(Beginning of Data supplied)

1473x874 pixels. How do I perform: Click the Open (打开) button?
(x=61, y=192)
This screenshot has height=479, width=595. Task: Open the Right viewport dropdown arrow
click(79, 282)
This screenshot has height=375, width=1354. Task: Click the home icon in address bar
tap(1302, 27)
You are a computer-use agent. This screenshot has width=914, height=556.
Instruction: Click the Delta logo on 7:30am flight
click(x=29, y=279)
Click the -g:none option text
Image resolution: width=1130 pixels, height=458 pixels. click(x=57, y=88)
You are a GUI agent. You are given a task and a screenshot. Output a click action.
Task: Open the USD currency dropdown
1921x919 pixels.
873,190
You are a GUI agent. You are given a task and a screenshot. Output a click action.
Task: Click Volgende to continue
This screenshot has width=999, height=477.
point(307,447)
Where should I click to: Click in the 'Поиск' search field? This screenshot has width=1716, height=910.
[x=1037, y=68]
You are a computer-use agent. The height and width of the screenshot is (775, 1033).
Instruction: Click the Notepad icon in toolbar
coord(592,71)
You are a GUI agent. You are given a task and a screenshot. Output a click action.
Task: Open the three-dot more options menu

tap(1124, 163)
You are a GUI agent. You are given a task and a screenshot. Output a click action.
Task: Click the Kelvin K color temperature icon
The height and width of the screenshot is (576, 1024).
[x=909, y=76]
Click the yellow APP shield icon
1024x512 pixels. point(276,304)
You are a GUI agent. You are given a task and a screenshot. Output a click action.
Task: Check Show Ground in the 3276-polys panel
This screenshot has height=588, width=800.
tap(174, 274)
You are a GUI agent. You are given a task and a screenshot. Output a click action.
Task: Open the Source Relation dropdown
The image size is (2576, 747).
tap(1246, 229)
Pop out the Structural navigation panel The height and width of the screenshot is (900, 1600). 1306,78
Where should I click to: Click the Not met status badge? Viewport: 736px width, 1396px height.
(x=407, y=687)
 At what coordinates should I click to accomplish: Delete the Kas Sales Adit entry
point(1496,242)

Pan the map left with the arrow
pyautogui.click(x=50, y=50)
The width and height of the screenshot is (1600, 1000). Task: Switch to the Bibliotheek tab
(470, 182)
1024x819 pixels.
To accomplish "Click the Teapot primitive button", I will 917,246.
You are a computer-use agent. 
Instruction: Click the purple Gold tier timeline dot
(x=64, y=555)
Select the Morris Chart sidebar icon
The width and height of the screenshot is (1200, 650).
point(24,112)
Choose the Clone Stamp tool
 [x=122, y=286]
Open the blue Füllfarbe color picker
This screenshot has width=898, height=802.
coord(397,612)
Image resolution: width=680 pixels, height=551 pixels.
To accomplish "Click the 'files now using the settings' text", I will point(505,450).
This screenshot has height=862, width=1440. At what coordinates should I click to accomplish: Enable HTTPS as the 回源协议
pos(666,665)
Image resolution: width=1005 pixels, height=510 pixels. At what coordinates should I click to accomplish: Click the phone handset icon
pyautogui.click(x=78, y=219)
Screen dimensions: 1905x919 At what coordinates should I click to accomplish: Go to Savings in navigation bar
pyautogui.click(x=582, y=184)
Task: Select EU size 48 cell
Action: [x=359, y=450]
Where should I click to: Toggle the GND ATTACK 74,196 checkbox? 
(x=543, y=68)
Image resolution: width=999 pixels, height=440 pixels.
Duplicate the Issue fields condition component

(End of Data supplied)

- _Task details_:
Send back each record exactly as it stands.

- _Finished exercise_:
1473x874 pixels. How do I perform: Click the Open (打开) button?
(x=61, y=192)
This screenshot has height=479, width=595. Task: Open the Right viewport dropdown arrow
click(79, 282)
This screenshot has height=375, width=1354. Task: Click the home icon in address bar
tap(1302, 27)
You are a computer-use agent. This screenshot has width=914, height=556.
Instruction: Click the Delta logo on 7:30am flight
click(x=29, y=279)
Click the -g:none option text
Image resolution: width=1130 pixels, height=458 pixels. click(x=57, y=88)
You are a GUI agent. You are given a task and a screenshot. Output a click action.
Task: Open the USD currency dropdown
1921x919 pixels.
873,190
You are a GUI agent. You are given a task and a screenshot. Output a click action.
Task: Click Volgende to continue
This screenshot has width=999, height=477.
point(307,447)
Where should I click to: Click in the 'Поиск' search field? This screenshot has width=1716, height=910.
[x=1037, y=68]
You are a computer-use agent. The height and width of the screenshot is (775, 1033).
Instruction: Click the Notepad icon in toolbar
coord(592,71)
You are a GUI agent. You are given a task and a screenshot. Output a click action.
Task: Open the three-dot more options menu

tap(1124, 163)
You are a GUI agent. You are given a task and a screenshot. Output a click action.
Task: Click the Kelvin K color temperature icon
The height and width of the screenshot is (576, 1024).
[x=909, y=76]
Click the yellow APP shield icon
1024x512 pixels. point(276,304)
You are a GUI agent. You are given a task and a screenshot. Output a click action.
Task: Check Show Ground in the 3276-polys panel
This screenshot has height=588, width=800.
tap(174, 274)
You are a GUI agent. You are given a task and a screenshot. Output a click action.
Task: Open the Source Relation dropdown
The image size is (2576, 747).
tap(1246, 229)
Pop out the Structural navigation panel The height and width of the screenshot is (900, 1600). 1306,78
Where should I click to: Click the Not met status badge? Viewport: 736px width, 1396px height.
(x=407, y=687)
 At what coordinates should I click to accomplish: Delete the Kas Sales Adit entry
point(1496,242)

Pan the map left with the arrow
pyautogui.click(x=50, y=50)
The width and height of the screenshot is (1600, 1000). Task: Switch to the Bibliotheek tab
(470, 182)
1024x819 pixels.
To accomplish "Click the Teapot primitive button", I will 917,246.
You are a computer-use agent. 
Instruction: Click the purple Gold tier timeline dot
(x=64, y=555)
Select the Morris Chart sidebar icon
The width and height of the screenshot is (1200, 650).
point(24,112)
Choose the Clone Stamp tool
 [x=122, y=286]
Open the blue Füllfarbe color picker
This screenshot has width=898, height=802.
coord(397,612)
Image resolution: width=680 pixels, height=551 pixels.
To accomplish "Click the 'files now using the settings' text", I will point(505,450).
This screenshot has height=862, width=1440. At what coordinates should I click to accomplish: Enable HTTPS as the 回源协议
pos(666,665)
Image resolution: width=1005 pixels, height=510 pixels. At what coordinates should I click to accomplish: Click the phone handset icon
pyautogui.click(x=78, y=219)
Screen dimensions: 1905x919 At what coordinates should I click to accomplish: Go to Savings in navigation bar
pyautogui.click(x=582, y=184)
Task: Select EU size 48 cell
Action: [x=359, y=450]
Where should I click to: Toggle the GND ATTACK 74,196 checkbox? 
(x=543, y=68)
Image resolution: width=999 pixels, height=440 pixels.
Duplicate the Issue fields condition component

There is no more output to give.